Black and red cotton threads, household items, and travel carriers—all of these things have become the most identifiable arts materials and the unique artistic vocabulary of Chiharu Shiota. As she once almost crossed the boundary of life and death, she has learned to closely observe human existence and memories, how life events come and go, while fragile yet easily tangled cotton threads are used to simulate flowing blood streams. In so doing, the artist successfully builds a relationship between objects and human spirituality, thereby demonstrating the fleeting nature of human existence, which is connected through social collectivities and breaking points, thus exemplifying the familiar but strange, indescribable evidence to her viewers. 

Take the artwork titled State of Being (Brushes) as an example. Chiharu Shiota used brushes, a relatively less common item, as the object to be densely tangled by red cotton threads, and as such, serves as an artistic symbol. Brushes are most commonly used in artworks throughout the recorded art history. Numerous artists have used paint brushes to create their art pieces over the past several centuries. It is no overstatement to say that brushes have transferred an enormous load of artistic thought and energy while providing feedback to artists who use them to paint artworks at the same time. 

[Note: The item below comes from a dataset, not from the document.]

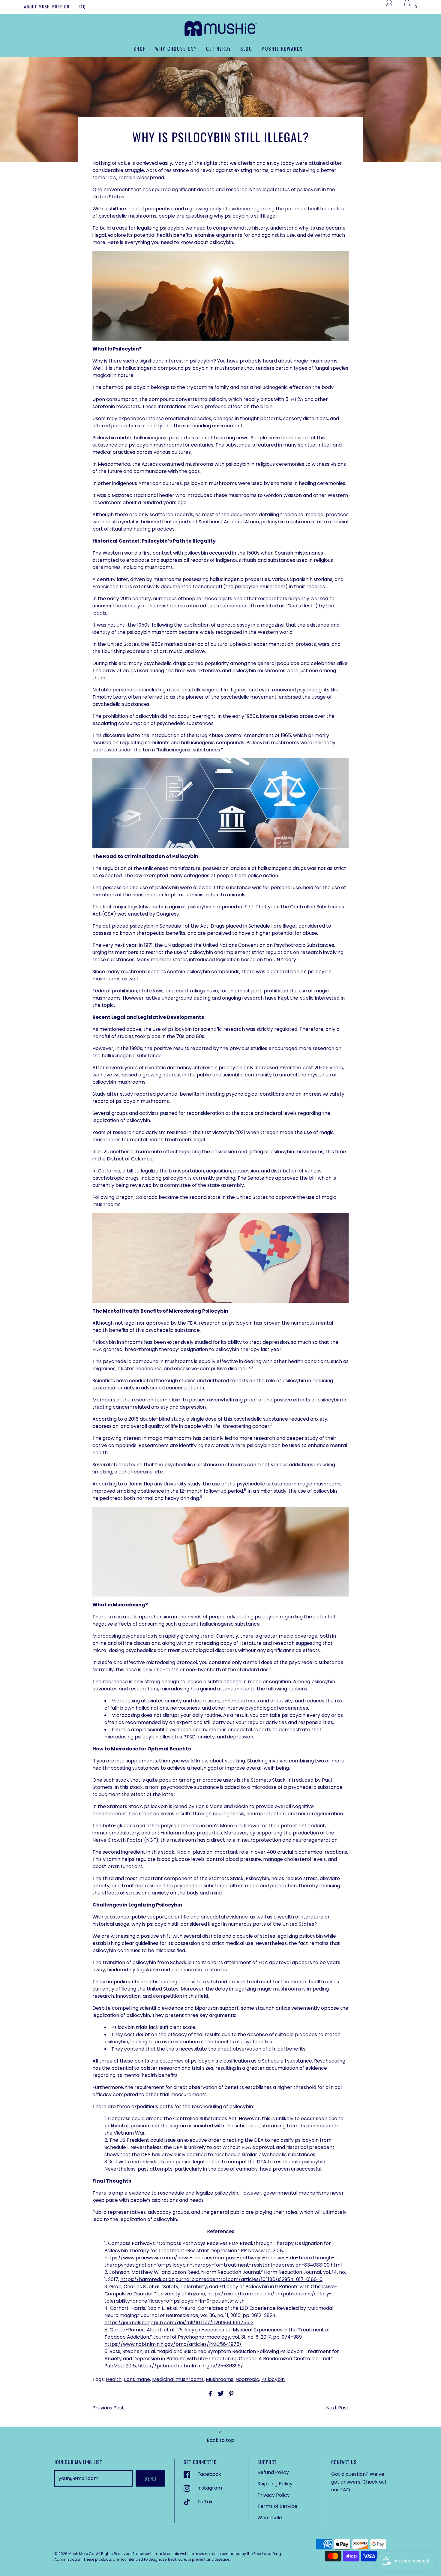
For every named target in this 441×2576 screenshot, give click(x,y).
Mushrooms (219, 2379)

Chiharu Shiota once described a dream that she had had: “I saw in the dream myself as a ‘painting,’ and I thought about ways to move my body within the painting so as to become a distinguished artwork. As my body was covered with oil paints, I found it difficult to breathe. On that night, I became a part of my artwork. Shortly afterwards, I started to create Becoming Painting.” Looking at this work after these years, it seemed to reflect that in Chiharu Shiota’s pursuit of art, paint brushes help to create space between her and artwork as she needs to use a brush to get her body moved in a painting. Meanwhile. many more life stories that the artist wanted to share with the world were archived, transferred, and intervened, posing the constraints of uncertainty to an extent that the artist found it very difficult to breathe. This has led to a sense of unrest that arises from confrontation between the artist and paint brushes over the years, even though the brush metaphorically serves as one of the “organs” of the artist’s body and helps to maintain the functioning of the artist and the artwork—two entities that are familiar with each other but stay lonely, nevertheless. From Becoming Painting to State of Being (Brushes), she has been transformed from a “painting” to a “paint brush,” suggesting that Chiharu Shiota has learned to use her body to think. That is, becoming a paint brush allows her to more directly capture sensations and initiate a conversation with the paint brush from a new position. Again, the intricately woven tapestry of red cotton threads is created to be an unending web that looks like bright blood spilling and splatting everywhere, which is covered with ambiguous shades that metaphorically mean the artist’s spirituality and body organ, which may seem strange yet inseparable at the same time.